- 19 April, 2011 from 1:00 pm — 2:00 pm
- MSI Seminar Room, Building 74
- Open to:
Dr Hugh Hunt of Cambridge University will discuss the SPICE project, which investigates the benefits, risks, costs and feasibility of solar radiation management through the deployment of reflective aerosols in the stratosphere.
We propose that particles can be delivered to the stratosphere through a high-pressure pipe suspended by a balloon tethered at an altitude of 20 km. An ultra-high pressure pumping system would deliver a particulate slurry to be dispersed at altitude. The resulting particulate cloud would then lead to global cooling by increasing the albedo of the planet in just the same way as the planet cools after a large volcanic eruption.

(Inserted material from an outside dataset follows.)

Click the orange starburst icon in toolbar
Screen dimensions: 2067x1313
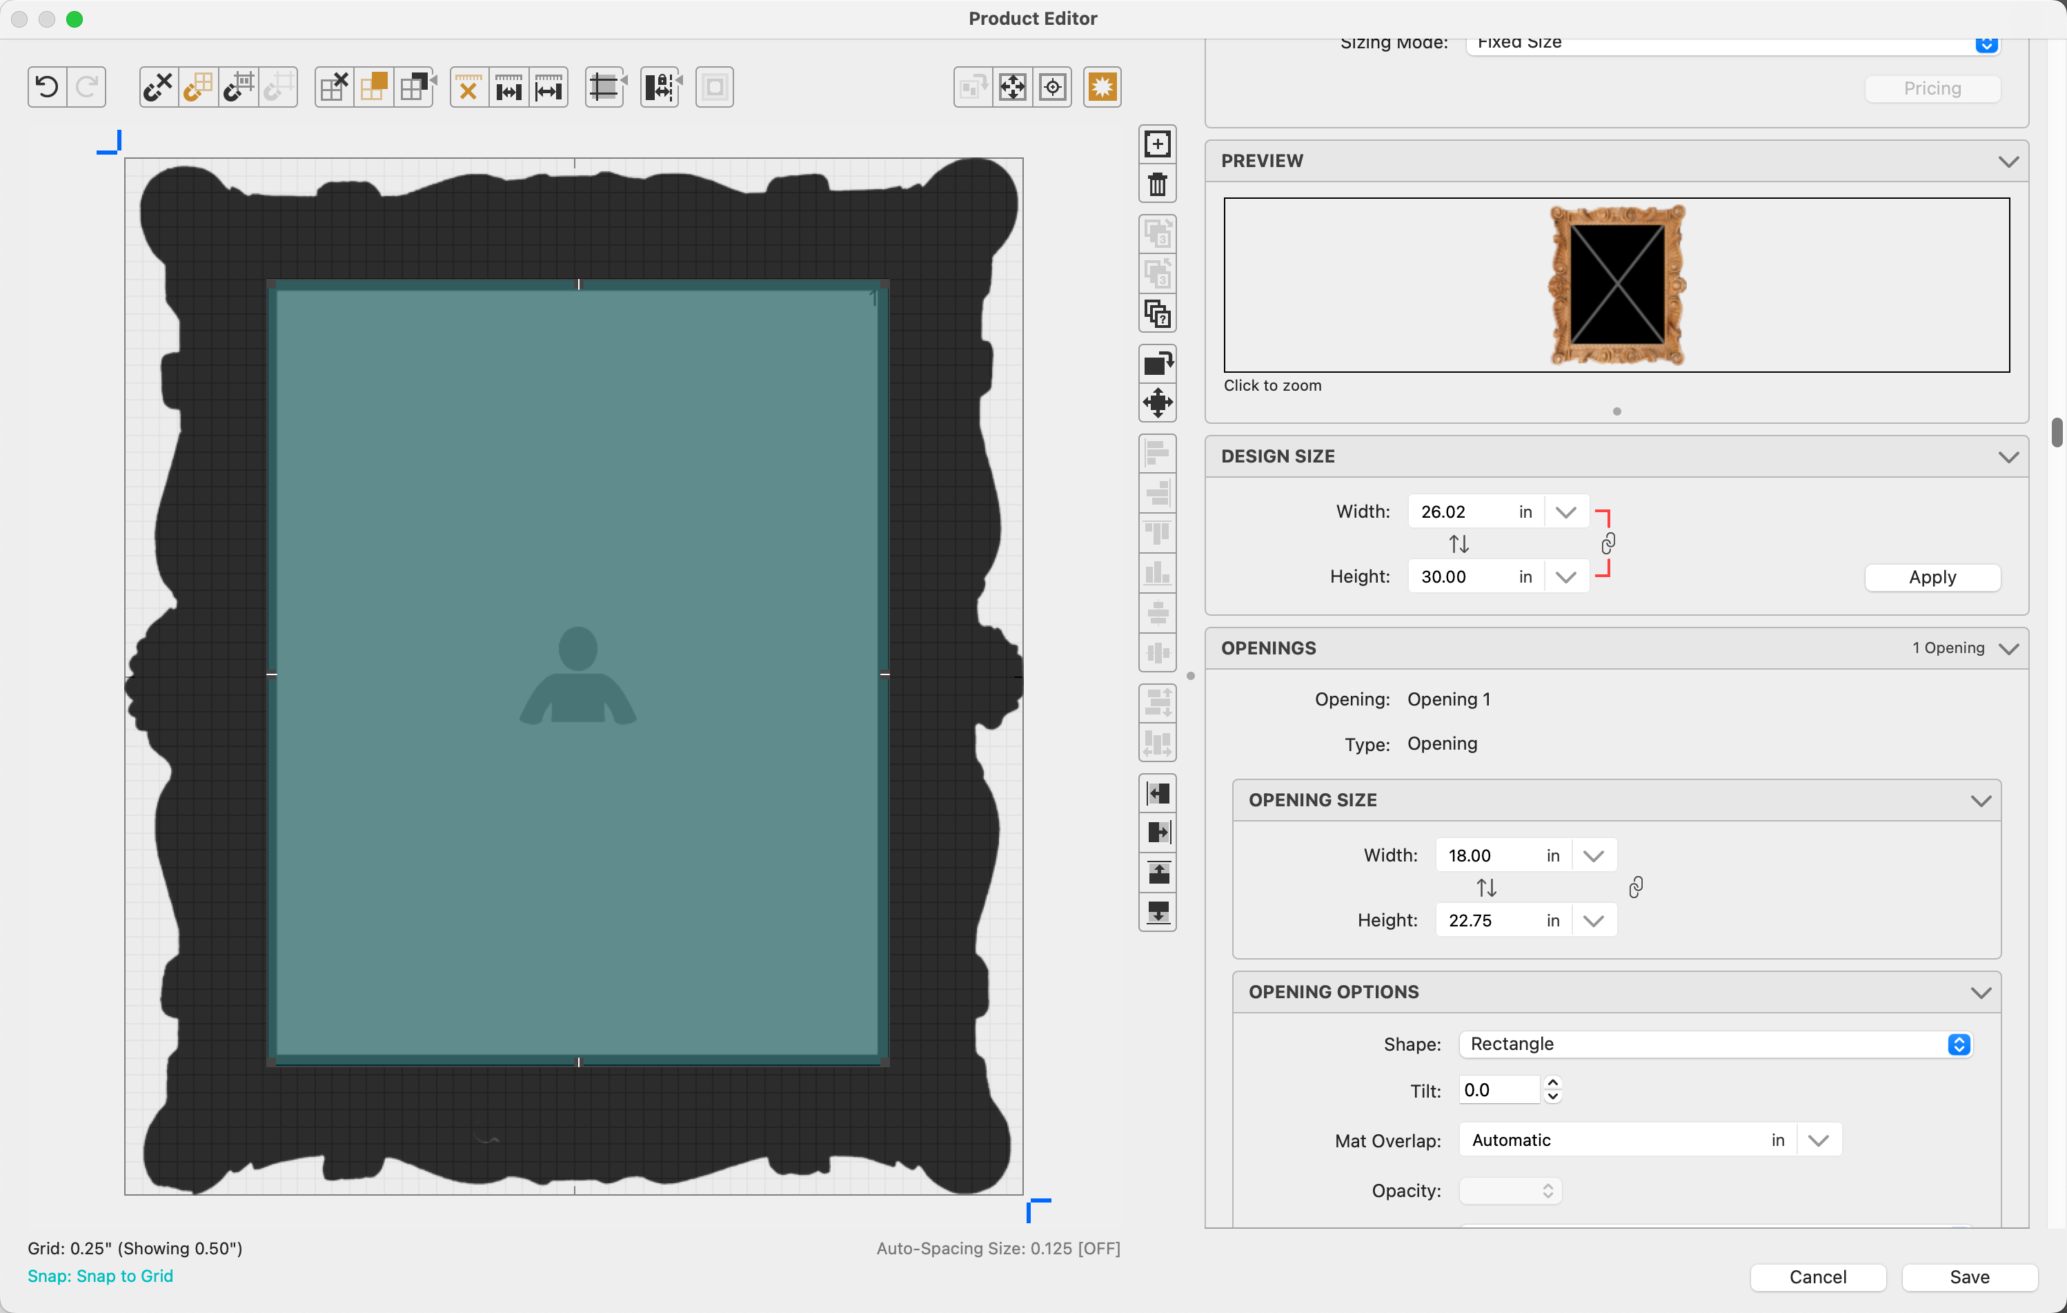(x=1101, y=87)
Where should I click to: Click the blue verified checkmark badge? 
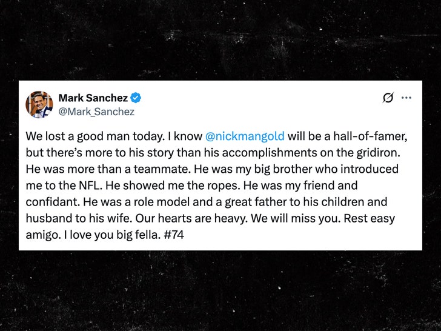[136, 98]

The project falls under the general heading of “Geoengineering”, ie how to cool the planet if we fail to control global CO2 emissions.
SPICE presents many novel engineering challenges, especially the design of the pipe and pumping systems to withstand pressures up to 4000 bar and tensions up to 500 tonnes.
In this presentation a number of these challenges will be discussed, including the challenge of preparing a 1 km test-bed to be constructed in November this year. Preliminary wind tunnel test results will also be presented as an illustration of the complexity of the dynamic behaviour of the tether in high winds.
SPICE is funded by the UK Engineering and Physical Sciences Research Council. Our major collaborators are Bristol and Oxford Universities.
This seminar is presented jointly by the Faculty of Engineering and the Monash Sustainability Institute.